The first and most important piece to this system is data ingestion - how we transmit data from a device on the edge securely to the cloud. In this instance, there are several pieces that are pre-set on the hardware or configured on the firmware, in addition to the cloud layer:
AWS IoT Core is a managed cloud service that lets connected devices easily and securely interact with cloud applications and other devices. It acts as the cloud gatekeeper to all data flowing from the edge.
Once your data is in the cloud, there is a lot of flexibility in what you can do with it. Since the AVR & PIC IoT devices are simply transmitting temperature and light data, we can invoke a simple Lambda function to store that data to DynamoDB where it can be accessed on demand by the URL you were redirected to via the CLICK-ME.HTM file with the help of AWS API gateway.

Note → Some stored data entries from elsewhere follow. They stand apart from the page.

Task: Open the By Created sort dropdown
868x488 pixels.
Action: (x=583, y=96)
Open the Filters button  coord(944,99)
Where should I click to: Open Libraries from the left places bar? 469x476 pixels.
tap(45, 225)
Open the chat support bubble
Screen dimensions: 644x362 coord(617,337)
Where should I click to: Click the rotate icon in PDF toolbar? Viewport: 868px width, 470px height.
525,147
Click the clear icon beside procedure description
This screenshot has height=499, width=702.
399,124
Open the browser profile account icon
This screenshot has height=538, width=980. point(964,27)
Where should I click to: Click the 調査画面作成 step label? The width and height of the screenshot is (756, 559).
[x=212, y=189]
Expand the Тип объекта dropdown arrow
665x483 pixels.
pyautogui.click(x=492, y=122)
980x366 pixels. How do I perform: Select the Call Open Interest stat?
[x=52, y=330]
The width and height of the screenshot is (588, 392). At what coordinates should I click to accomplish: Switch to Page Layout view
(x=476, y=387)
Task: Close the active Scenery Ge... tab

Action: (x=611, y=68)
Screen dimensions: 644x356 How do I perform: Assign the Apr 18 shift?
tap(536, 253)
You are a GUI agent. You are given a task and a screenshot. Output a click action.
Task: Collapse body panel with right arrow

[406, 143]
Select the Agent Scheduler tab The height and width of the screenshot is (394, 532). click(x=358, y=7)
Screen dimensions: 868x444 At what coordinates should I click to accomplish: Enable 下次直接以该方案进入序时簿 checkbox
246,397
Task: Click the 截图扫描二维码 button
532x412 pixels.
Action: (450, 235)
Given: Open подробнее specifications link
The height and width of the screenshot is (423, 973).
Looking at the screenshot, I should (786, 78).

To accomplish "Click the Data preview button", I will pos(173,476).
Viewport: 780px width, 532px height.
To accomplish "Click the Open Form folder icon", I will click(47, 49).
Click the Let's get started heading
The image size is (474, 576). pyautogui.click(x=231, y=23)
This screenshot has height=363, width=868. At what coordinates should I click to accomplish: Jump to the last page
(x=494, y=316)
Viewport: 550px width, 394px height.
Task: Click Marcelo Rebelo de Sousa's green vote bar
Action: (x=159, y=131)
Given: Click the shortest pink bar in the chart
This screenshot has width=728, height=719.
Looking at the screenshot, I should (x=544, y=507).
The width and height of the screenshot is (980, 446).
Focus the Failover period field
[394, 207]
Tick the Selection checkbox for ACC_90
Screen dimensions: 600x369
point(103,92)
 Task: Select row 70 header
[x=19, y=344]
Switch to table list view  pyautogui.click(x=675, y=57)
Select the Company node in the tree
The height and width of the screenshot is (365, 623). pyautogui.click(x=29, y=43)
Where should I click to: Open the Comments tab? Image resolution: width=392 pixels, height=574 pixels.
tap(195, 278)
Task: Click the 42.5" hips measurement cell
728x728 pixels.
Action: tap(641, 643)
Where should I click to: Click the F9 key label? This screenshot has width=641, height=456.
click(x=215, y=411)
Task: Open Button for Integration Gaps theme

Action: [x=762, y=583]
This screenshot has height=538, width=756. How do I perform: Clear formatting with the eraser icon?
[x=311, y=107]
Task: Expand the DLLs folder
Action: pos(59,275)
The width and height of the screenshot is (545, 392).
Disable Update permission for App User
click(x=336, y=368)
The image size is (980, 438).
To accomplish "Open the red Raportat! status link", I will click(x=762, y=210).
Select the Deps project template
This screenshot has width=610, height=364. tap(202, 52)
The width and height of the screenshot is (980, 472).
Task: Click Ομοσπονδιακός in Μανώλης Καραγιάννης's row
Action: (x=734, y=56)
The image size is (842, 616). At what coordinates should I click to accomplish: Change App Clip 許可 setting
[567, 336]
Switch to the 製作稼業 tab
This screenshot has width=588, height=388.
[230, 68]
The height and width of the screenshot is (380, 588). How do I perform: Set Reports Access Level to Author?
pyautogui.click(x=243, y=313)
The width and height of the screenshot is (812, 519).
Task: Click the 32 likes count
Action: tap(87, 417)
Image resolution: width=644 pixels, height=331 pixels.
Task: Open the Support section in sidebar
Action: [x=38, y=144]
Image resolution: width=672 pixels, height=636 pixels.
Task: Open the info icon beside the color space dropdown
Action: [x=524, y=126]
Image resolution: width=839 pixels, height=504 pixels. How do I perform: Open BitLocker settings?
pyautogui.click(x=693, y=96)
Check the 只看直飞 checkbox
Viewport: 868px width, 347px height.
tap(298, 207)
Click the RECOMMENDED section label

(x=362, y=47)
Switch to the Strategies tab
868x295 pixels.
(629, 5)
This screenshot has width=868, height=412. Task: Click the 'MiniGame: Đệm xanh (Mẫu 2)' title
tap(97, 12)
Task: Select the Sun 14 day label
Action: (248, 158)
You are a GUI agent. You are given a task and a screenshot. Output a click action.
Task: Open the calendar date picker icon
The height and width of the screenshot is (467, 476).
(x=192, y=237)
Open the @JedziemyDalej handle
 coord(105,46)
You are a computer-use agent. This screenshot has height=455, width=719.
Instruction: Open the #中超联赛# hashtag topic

Lambda functions are an event-driven, serverless computing service offered on AWS that are an extremely simple and powerful way to handle run code without provisioning or managing servers. The benefit here is that we don’t need to worry about managing the resources required to process data feeding into the AVR or PIC sandboxes, which can be a hard and potentially costly estimate to make, as well as an additional administrative burden.
Hopefully, this post was informative and helpful in providing some additional detail on how the AVR & PIC IoT sites work. If you’re looking to explore more complex cloud solutions on AWS with your AVR or PIC IoT board, you can use services like Kinesis to perform real-time analytics or SageMaker for machine learning to take your project a step further.